- Directed by: Marc-Antoine Lemire
- Written by: Marc-Antoine Lemire
- Produced by: Marc-Antoine Lemire
- Starring: Samuel Brassard Catherine-Audrey Lachapelle
- Cinematography: Olivier Racine
- Edited by: Anouk Deschênes
- Music by: Pierric Soucy Lydia Képinski Kerry Bursey
- Production company: Les films de la Méduse
- Distributed by: H264 Distribution
- Release date: October 31, 2022 (FCIAT);
- Running time: 102 minutes
- Country: Canada
- Language: French

= Mistral Spatial =

Mistral Spatial is a Canadian science fiction comedy-drama film, written and directed by Marc-Antoine Lemire and released in 2022. The film stars Samuel Brassard as Sam, a young man who breaks up with his girlfriend Cath (Catherine-Audrey Lachapelle); while walking home afterward, he loses consciousness for several hours, and begins to believe that he has been abducted by aliens.

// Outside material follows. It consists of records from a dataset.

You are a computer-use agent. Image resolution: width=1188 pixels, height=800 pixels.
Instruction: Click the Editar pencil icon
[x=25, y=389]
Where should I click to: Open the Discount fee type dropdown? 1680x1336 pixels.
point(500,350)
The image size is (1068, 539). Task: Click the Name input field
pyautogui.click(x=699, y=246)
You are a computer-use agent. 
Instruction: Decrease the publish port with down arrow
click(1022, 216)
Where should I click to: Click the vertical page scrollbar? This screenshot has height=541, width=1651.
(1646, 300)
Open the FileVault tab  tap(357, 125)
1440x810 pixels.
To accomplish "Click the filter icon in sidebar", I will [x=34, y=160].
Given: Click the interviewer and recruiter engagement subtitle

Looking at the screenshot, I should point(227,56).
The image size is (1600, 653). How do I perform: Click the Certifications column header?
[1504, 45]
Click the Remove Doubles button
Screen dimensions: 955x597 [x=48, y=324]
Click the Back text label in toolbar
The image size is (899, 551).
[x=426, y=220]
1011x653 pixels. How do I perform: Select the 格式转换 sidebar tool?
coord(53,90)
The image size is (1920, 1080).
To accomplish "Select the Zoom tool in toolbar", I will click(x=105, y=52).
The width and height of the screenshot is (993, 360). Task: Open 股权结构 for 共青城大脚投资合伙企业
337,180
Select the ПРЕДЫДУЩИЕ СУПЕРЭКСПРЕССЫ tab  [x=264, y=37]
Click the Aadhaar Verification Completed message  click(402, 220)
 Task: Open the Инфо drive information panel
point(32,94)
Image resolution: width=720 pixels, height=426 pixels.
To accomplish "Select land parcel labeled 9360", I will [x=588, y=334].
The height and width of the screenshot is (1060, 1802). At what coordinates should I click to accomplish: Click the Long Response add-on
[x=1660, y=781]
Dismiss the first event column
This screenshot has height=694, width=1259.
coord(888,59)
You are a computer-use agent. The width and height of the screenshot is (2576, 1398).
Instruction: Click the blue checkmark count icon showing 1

The cast also includes Alex Trahan, Véronique Lafleur, Marie Brassard, Ted Pluviose, Nathalie Claude, Joseph Bellerose, Pascale Drevillon, Sharon Ibgui, Manon Lussier, Ginette Chevalier, Anjo B. Arson, Jacques Piperni, Bernard Arene, Steve Berthelotte, Mario Diamond and Johanne Ductan-Petit.

==Production==
The film is told in three chapters, with the first depicting the initial breakup and Sam's loss of consciousness, the second depicting the initial aftermath in which Sam reaches and comes to terms with his conclusion that he was abducted, and the third centres on him admitting himself to a group therapy centre after his friends convince him that he's just crazy. Each of the three chapters implements changes in the production, such as the lighting, camera filters or aspect ratios, to convey changes in Sam's mental state.

==Distribution==
The film premiered at the 2022 Abitibi-Témiscamingue International Film Festival, before opening commercially in January 2023.

==Awards==
Mathilde Vézina-Bouchard received a Prix Iris nomination for Best Visual Effects at the 25th Quebec Cinema Awards.